***** SOURCE EXTRACT *****
This game is simply a masterpiece, in my book. It really has it all.

As Furious George said, it's really hard to express how awesome this game is, to someone who hasn't played it in it's prime, so I'll try to say it simply:

It's an amazing game, imo. Wether you agree or not, to me, it's a masterpiece.




Honorable mentions to Mario kart 64 and Diddy Kong racing.

Please let me know what you think of my list. This is the first time I've made such a list. ^^


----------



## dilbot (Aug 25, 2011)

Fuck yeah pokemon stadium was flippin awesome. It was just an overall good game packed with quality features. Funnest times were the minigames and especially, playing your handheld pokemon on a "giant" 32 inch box tv DD

Top 5 Dungeons:


*Spoiler*: _ 1. Heaven - Persona 4_ 





A good dungeon is all about design, music and atmosphere that draws a player into that world . This dungeon has it all, the design, and especially the music creates an atmosphere that just perfectly communicates the feelings of sadness and desire nanako has for her dead mother. At the same time it drives both the characters in the game as well as the player  to save her as quickly as possible. I can bet most people who played persona 4 completed this dungeon much earlier than some of the other dungeons to come before and after.
***** DATA SECTION *****
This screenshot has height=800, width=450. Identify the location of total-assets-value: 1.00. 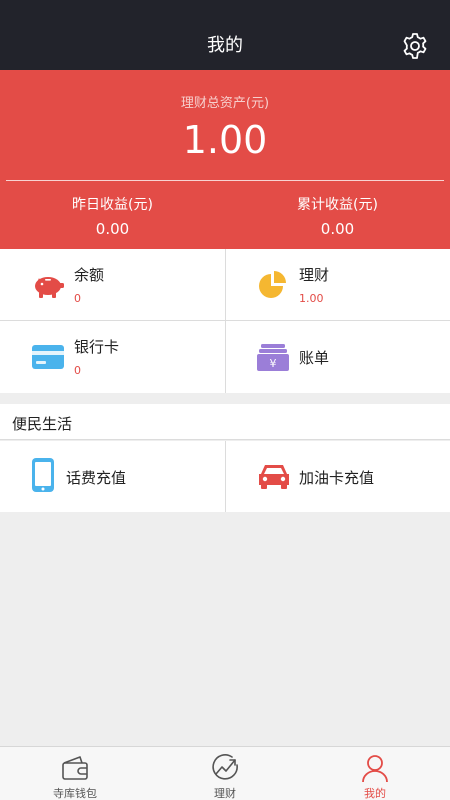
(225, 140).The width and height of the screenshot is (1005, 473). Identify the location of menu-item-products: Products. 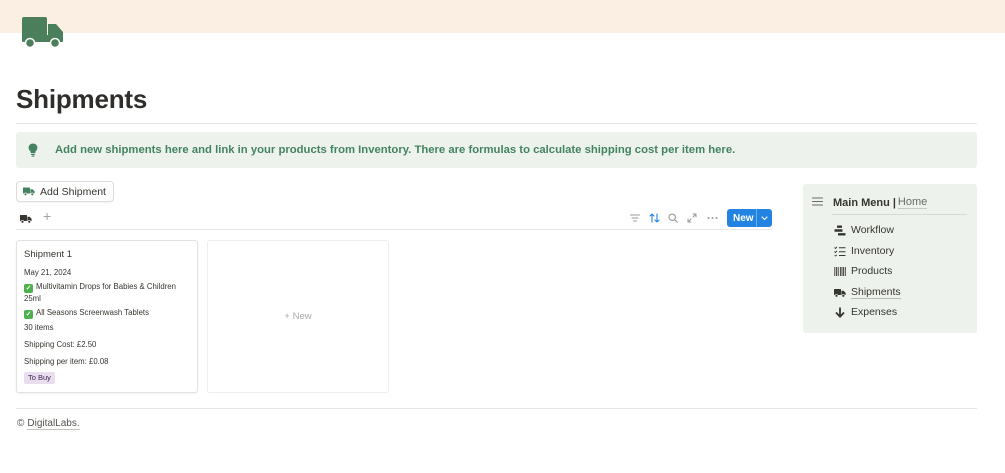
*****
**INSTRUCTIONS**
**1)** In the forum thread:
(a) Which two games get honorable mentions?
(b) How big is the TV that dilbot mentions?
(c) Which dungeon is ranked first in the Top 5 Dungeons?
**2)** Could you rewrite the forum thread between "A good dungeon" and "before and after.", inclusive, with "sadness" replaced by "grief"?
You won't need the listing here.

**ANSWER SET**
**1)**
(a) Mario kart 64 and Diddy Kong racing.
(b) It is a "giant" 32 inch box tv.
(c) Heaven, from Persona 4.

**2)**
A good dungeon is all about design, music and atmosphere that draws a player into that world . This dungeon has it all, the design, and especially the music creates an atmosphere that just perfectly communicates the feelings of grief and desire nanako has for her dead mother. At the same time it drives both the characters in the game as well as the player  to save her as quickly as possible. I can bet most people who played persona 4 completed this dungeon much earlier than some of the other dungeons to come before and after.